**Work request:** Reproduce all entries word for word.
══════════════════════════════
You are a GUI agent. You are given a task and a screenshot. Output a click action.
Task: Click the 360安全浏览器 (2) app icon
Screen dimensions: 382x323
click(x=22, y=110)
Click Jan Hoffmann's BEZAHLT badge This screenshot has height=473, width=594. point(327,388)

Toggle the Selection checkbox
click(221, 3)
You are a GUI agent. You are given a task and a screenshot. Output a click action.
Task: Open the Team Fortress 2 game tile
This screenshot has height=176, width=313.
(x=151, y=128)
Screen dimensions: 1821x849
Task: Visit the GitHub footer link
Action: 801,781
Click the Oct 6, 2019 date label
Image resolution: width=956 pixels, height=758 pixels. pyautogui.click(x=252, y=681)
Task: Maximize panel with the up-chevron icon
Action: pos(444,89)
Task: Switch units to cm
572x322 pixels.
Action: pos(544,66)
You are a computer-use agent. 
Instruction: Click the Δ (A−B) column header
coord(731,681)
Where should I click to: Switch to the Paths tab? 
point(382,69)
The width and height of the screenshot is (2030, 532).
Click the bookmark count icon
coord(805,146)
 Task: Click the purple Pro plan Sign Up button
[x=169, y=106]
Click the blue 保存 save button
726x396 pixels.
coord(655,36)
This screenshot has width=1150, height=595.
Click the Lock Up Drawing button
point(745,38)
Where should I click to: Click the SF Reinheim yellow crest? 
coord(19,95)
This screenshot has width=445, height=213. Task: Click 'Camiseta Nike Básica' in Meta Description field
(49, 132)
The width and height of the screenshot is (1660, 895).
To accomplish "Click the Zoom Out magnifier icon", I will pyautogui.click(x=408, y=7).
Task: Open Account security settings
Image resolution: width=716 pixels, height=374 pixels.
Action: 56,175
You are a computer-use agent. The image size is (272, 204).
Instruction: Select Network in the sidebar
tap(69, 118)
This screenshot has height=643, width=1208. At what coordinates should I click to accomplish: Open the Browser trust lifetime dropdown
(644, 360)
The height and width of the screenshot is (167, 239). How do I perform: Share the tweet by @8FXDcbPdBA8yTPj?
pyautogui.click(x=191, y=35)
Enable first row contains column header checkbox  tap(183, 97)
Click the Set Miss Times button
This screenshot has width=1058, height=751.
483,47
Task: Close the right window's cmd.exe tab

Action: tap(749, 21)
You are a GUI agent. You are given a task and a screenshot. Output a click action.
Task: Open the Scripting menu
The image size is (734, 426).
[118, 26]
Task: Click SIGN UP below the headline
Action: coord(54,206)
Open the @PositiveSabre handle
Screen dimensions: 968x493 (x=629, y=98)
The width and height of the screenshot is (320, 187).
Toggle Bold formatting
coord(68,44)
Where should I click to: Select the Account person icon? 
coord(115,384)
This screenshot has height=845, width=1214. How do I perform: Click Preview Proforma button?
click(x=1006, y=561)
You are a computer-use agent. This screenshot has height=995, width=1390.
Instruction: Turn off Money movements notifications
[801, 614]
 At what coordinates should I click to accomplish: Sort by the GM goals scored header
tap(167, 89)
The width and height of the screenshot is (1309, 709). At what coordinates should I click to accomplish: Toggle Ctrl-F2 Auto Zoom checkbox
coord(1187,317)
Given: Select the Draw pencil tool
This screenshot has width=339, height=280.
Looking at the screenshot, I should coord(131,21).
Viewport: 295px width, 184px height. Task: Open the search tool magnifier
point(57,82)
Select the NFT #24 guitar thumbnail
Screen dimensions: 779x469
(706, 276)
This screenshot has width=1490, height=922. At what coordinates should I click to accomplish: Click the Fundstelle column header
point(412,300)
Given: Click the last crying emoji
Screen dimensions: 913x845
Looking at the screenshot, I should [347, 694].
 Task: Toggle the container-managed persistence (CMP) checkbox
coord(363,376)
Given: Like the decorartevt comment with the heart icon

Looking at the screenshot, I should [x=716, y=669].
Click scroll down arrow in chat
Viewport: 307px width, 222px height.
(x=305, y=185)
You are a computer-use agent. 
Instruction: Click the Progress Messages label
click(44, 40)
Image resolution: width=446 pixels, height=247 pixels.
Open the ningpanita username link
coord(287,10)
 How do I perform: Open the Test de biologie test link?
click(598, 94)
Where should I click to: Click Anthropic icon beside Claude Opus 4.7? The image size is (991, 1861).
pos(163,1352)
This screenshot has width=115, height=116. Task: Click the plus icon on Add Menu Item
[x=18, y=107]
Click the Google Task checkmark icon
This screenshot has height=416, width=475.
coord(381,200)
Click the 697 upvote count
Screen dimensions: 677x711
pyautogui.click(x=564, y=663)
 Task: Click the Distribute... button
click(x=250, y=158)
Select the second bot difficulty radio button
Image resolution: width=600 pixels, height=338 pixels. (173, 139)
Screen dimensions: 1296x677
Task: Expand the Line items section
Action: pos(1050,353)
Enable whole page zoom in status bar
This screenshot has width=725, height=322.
══════════════════════════════
**Task output:**
You are a GUI agent. You are given a task and a screenshot. Output a click action.
Task: Click the 360安全浏览器 (2) app icon
Screen dimensions: 382x323
click(x=22, y=110)
Click Jan Hoffmann's BEZAHLT badge This screenshot has height=473, width=594. point(327,388)

Toggle the Selection checkbox
click(221, 3)
You are a GUI agent. You are given a task and a screenshot. Output a click action.
Task: Open the Team Fortress 2 game tile
This screenshot has height=176, width=313.
(x=151, y=128)
Screen dimensions: 1821x849
Task: Visit the GitHub footer link
Action: 801,781
Click the Oct 6, 2019 date label
Image resolution: width=956 pixels, height=758 pixels. pyautogui.click(x=252, y=681)
Task: Maximize panel with the up-chevron icon
Action: pos(444,89)
Task: Switch units to cm
572x322 pixels.
Action: pos(544,66)
You are a computer-use agent. 
Instruction: Click the Δ (A−B) column header
coord(731,681)
Where should I click to: Switch to the Paths tab? 
point(382,69)
The width and height of the screenshot is (2030, 532).
Click the bookmark count icon
coord(805,146)
 Task: Click the purple Pro plan Sign Up button
[x=169, y=106]
Click the blue 保存 save button
726x396 pixels.
coord(655,36)
This screenshot has width=1150, height=595.
Click the Lock Up Drawing button
point(745,38)
Where should I click to: Click the SF Reinheim yellow crest? 
coord(19,95)
This screenshot has width=445, height=213. Task: Click 'Camiseta Nike Básica' in Meta Description field
(49, 132)
The width and height of the screenshot is (1660, 895).
To accomplish "Click the Zoom Out magnifier icon", I will pyautogui.click(x=408, y=7).
Task: Open Account security settings
Image resolution: width=716 pixels, height=374 pixels.
Action: 56,175
You are a computer-use agent. The image size is (272, 204).
Instruction: Select Network in the sidebar
tap(69, 118)
This screenshot has height=643, width=1208. At what coordinates should I click to accomplish: Open the Browser trust lifetime dropdown
(644, 360)
The height and width of the screenshot is (167, 239). How do I perform: Share the tweet by @8FXDcbPdBA8yTPj?
pyautogui.click(x=191, y=35)
Enable first row contains column header checkbox  tap(183, 97)
Click the Set Miss Times button
This screenshot has width=1058, height=751.
483,47
Task: Close the right window's cmd.exe tab

Action: tap(749, 21)
You are a GUI agent. You are given a task and a screenshot. Output a click action.
Task: Open the Scripting menu
The image size is (734, 426).
[118, 26]
Task: Click SIGN UP below the headline
Action: coord(54,206)
Open the @PositiveSabre handle
Screen dimensions: 968x493 (x=629, y=98)
The width and height of the screenshot is (320, 187).
Toggle Bold formatting
coord(68,44)
Where should I click to: Select the Account person icon? 
coord(115,384)
This screenshot has height=845, width=1214. How do I perform: Click Preview Proforma button?
click(x=1006, y=561)
You are a computer-use agent. This screenshot has height=995, width=1390.
Instruction: Turn off Money movements notifications
[801, 614]
 At what coordinates should I click to accomplish: Sort by the GM goals scored header
tap(167, 89)
The width and height of the screenshot is (1309, 709). At what coordinates should I click to accomplish: Toggle Ctrl-F2 Auto Zoom checkbox
coord(1187,317)
Given: Select the Draw pencil tool
This screenshot has width=339, height=280.
Looking at the screenshot, I should coord(131,21).
Viewport: 295px width, 184px height. Task: Open the search tool magnifier
point(57,82)
Select the NFT #24 guitar thumbnail
Screen dimensions: 779x469
(706, 276)
This screenshot has width=1490, height=922. At what coordinates should I click to accomplish: Click the Fundstelle column header
point(412,300)
Given: Click the last crying emoji
Screen dimensions: 913x845
Looking at the screenshot, I should [347, 694].
 Task: Toggle the container-managed persistence (CMP) checkbox
coord(363,376)
Given: Like the decorartevt comment with the heart icon

Looking at the screenshot, I should [x=716, y=669].
Click scroll down arrow in chat
Viewport: 307px width, 222px height.
(x=305, y=185)
You are a computer-use agent. 
Instruction: Click the Progress Messages label
click(44, 40)
Image resolution: width=446 pixels, height=247 pixels.
Open the ningpanita username link
coord(287,10)
 How do I perform: Open the Test de biologie test link?
click(598, 94)
Where should I click to: Click Anthropic icon beside Claude Opus 4.7? The image size is (991, 1861).
pos(163,1352)
This screenshot has width=115, height=116. Task: Click the plus icon on Add Menu Item
[x=18, y=107]
Click the Google Task checkmark icon
This screenshot has height=416, width=475.
coord(381,200)
Click the 697 upvote count
Screen dimensions: 677x711
pyautogui.click(x=564, y=663)
 Task: Click the Distribute... button
click(x=250, y=158)
Select the second bot difficulty radio button
Image resolution: width=600 pixels, height=338 pixels. (173, 139)
Screen dimensions: 1296x677
Task: Expand the Line items section
Action: pos(1050,353)
Enable whole page zoom in status bar
This screenshot has width=725, height=322.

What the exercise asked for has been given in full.